Brendon Urie (above) wrote Panic! At The Disco’s fifth studio album, Death Of A Bachelor.
Brendon Urie (above) wrote Panic! At The Disco’s fifth studio album, Death Of A Bachelor. ST PHOTO: CHEW SENG KIM

As the last remaining original member of Panic! At The Disco, frontman Brendon Urie is enjoying total control

Brendon Urie, frontman of pop- rock band Panic! At The Disco, is relishing writing music on his own.

As the only remaining member of the original quartet formed in Las Vegas in 2004, he says he now has total creative control over the band's output.

Speaking to The Straits Times ahead of their concert on Tuesday at Suntec Singapore Convention and Exhibition Centre, he admits: "It's a little dangerous because there are no limitations."

Urie, 29, has led the charge since the last of the original members, drummer Spencer Smith, left last year.

"I get to do stuff that I probably wouldn't have been able to do if I had to deal with three other opinions," he says.

"With four strong egos and opinions in one room, you have to make compromises."

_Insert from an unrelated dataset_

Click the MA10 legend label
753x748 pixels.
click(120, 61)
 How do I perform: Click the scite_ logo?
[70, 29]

The band's fifth studio album, Death Of A Bachelor, which was released in January, was written entirely by Urie with the assistance of musicians outside the band.

He now performs shows with a touring band made up of bassist Dallon Weekes, guitarist Kenneth Harris and drummer Dan Pawlovich.

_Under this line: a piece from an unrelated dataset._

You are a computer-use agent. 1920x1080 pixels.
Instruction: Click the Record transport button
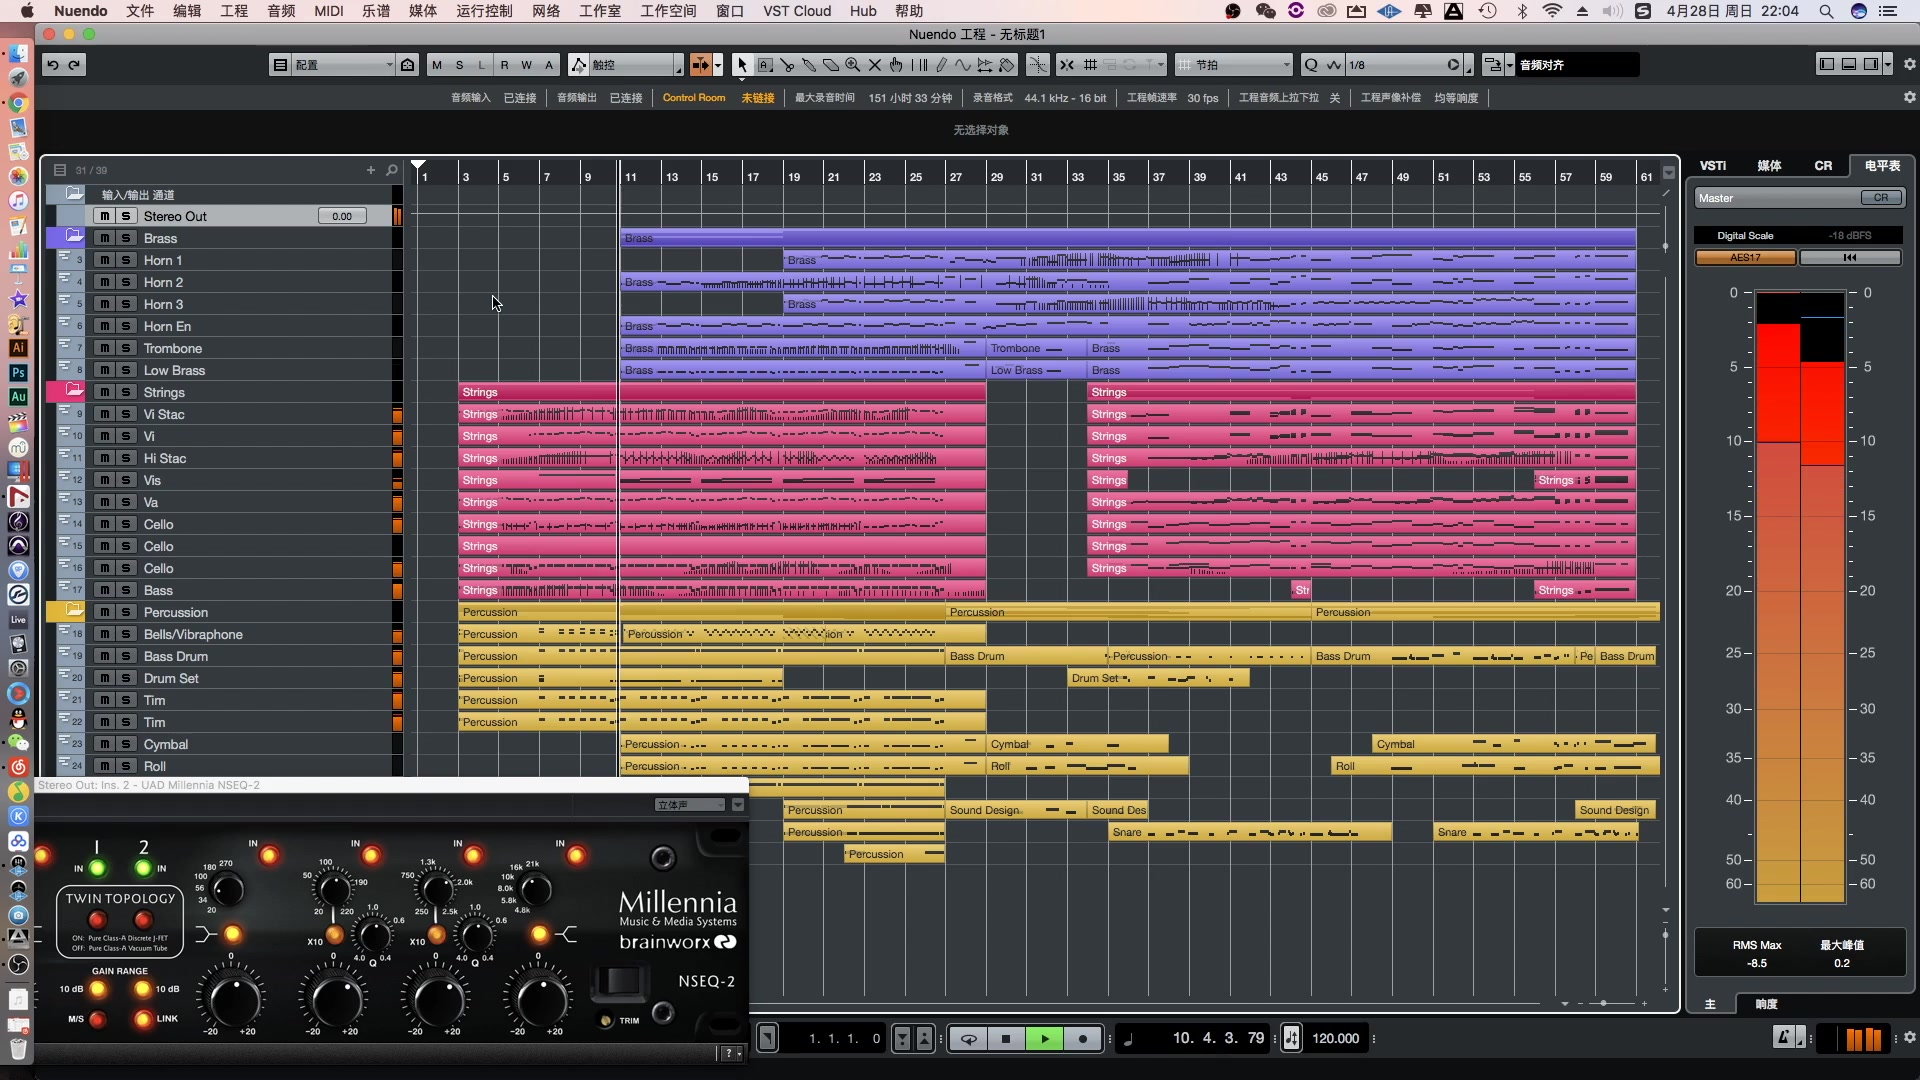coord(1083,1039)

While he acknowledges that the new album would have sounded "totally different" if it were written in collaboration with a band, he says: "I'm glad I get to do what I do - it's very liberating to write alone and create alone."

Fans have affirmed his songwriting efforts. Death Of A Bachelor debuted at No. 1 on the Billboard 200 charts, making it the band's best-performing album.

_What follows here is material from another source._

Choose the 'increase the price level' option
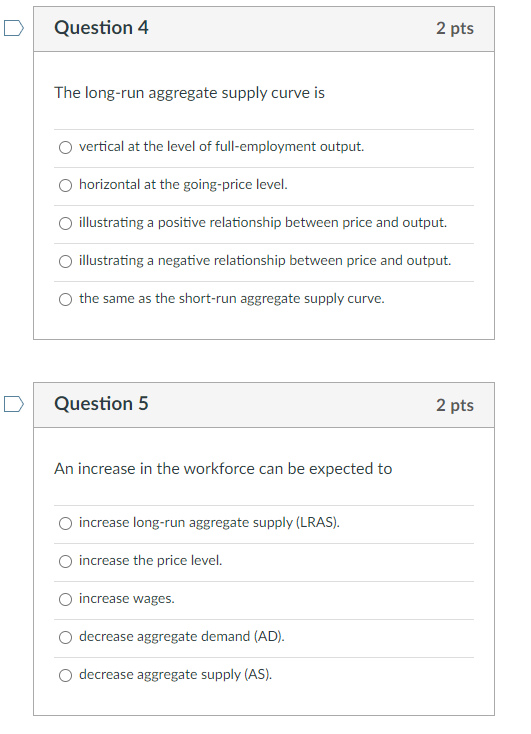The height and width of the screenshot is (734, 531). pyautogui.click(x=66, y=561)
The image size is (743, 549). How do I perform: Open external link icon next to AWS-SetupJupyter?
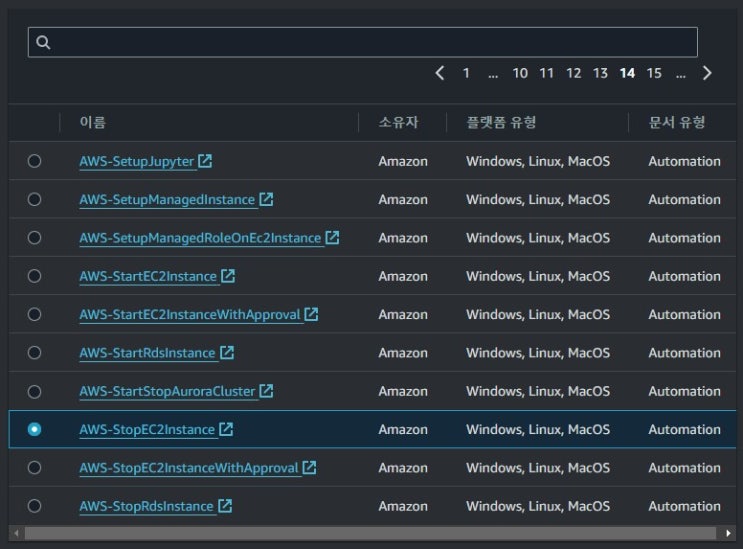pos(205,161)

The last time they played in Singapore was in 2008 at SingFest, held at Fort Canning.

While Urie is still "best friends" with Smith, he appears less chummy with the other original members, Ryan Ross and Brent Wilson, offering only that "we see one another once in a while and text every year or so to check in with a 'Hey, what's up man'."

Any suggestion of a reunion with the original line-up is quickly brushed off. Urie says: "Nah, we haven't talked about that at all... We're all kind of doing our own thing."

Apart from the new album - which features his signature operatic pop-punk vocals on tracks such as Don't Threaten Me With A Good Time and Victorious - Panic! are on the upswing with their version of Queen's Bohemian Rhapsody, featured on the soundtrack of boxoffice hit Suicide Squad.

"We'd been playing it for a couple of years (at our live shows) and then I was approached by the people making the movie," Urie says.

He concedes that "nothing compares with the Queen version, you can't beat that and even our live version would never come close".

Recorded in a day, Panic!'s cover of the song hit No. 1 on the Billboard 200 chart this week.

While he is on a hot streak, Urie says he would love to continue pushing his creative boundaries and exploring genres outside of rock: "I definitely want to jump into different worlds, maybe hip-hop or R&B."

He has lent his vocals to superstar DJ Dillon Francis' Love In The Middle Of A Firefight, a pop-electronic dance music number that started with a few exchanges of tweets between the two musicians.

"I listened to the track for the first time and I immediately had an idea and recorded it front to back entirely off my Apple earbuds, the ones with the little microphone. It just kind of sneezed out of me - the lyrics, melody, everything."

Going solo, in a way, sure has liberated him.